Get to the end of syslog.conf. Here you'll find something like

!ppp
*.*                                             /var/log/ppp.log

These is the setup for log-entries from ppp. You've got to add the
following line:

!*

This resets logging as per man syslog.conf(5): "A program or hostname
specification may be reset by giving the program or hostname as `*'."
Without that line the lines that you add for your Cisco logging at the
end of the file (see below) will only be triggered when coming from
the ppp program which almost never is the case. (You can check this
using the debug-option of syslogd - see below)


3) Add your log-setup for cisco devices at the end of syslog.conf like
so:

local7.*                /var/log/Syslog/cisco-syslog


4) Touch and "chmod 600" the logfile mentioned above

5) Restart syslogd: /etc/rc.d/syslogd restart

Final thoughts & caveats:

1) Use <TAB>s to separate the entries in /etc/syslog.conf

2) Running syslog in debug-mode (i.e. syslogd_flags="-d..." in
etc/rc.conf) is a very helpful tool in tracking down problems. It
keeps syslogd running in the foreground and logs very helpful
information to the console

Be aware though, that syslogd in debug-mode is behaving somewhat
different.

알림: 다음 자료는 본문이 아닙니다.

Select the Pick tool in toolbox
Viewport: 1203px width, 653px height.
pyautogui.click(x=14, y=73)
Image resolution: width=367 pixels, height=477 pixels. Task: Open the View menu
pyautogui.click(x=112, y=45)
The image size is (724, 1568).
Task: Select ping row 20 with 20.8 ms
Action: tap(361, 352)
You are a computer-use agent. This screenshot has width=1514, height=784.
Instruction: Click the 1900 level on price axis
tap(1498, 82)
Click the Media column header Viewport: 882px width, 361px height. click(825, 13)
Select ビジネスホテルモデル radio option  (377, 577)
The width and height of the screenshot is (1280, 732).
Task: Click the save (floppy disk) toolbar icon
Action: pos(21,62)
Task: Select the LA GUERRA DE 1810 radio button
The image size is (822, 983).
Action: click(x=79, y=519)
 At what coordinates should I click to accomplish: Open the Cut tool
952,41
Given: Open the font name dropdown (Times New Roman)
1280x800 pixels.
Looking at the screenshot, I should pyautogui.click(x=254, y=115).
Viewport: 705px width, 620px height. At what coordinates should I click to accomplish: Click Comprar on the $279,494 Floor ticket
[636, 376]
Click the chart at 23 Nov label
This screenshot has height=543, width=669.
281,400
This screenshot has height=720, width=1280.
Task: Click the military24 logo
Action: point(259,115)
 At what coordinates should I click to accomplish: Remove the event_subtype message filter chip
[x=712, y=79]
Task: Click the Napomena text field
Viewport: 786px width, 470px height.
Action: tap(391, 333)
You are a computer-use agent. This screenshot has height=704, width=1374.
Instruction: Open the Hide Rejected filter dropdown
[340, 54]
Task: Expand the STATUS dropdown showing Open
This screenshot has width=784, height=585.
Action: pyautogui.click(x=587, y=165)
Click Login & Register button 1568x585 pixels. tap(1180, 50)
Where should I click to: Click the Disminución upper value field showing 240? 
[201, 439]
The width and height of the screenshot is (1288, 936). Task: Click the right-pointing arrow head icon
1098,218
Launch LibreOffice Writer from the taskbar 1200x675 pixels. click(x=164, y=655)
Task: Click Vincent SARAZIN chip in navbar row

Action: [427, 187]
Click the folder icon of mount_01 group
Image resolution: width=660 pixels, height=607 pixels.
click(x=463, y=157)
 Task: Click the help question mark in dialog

It e.g.seems to ignore the "-a ..." flags that are
otherwise necessary in order for syslog to accept messages from remote
machines, i.e. accepting messages from everywhere even without the -a
flag.


Hope this little receipe helps others going...

Thanks again for all your help,
-ewald

--------------------------------------------------------------------------------



그래도 정상적으로 로그가 쌓이지 않아 맨페이지를 찾아보니...

The -a options are ignored if the -s option is also specified.

-s 옵션과 -a 옵션을 같이 사용하다보니 allowed peer 옵션이 정상적으로 동작하지 않은것이다.

* 참고
-a: Allow allowed_peer to log to this syslogd using UDP datagrams.
-s: Operate in secure mode


암튼 삽질 완료...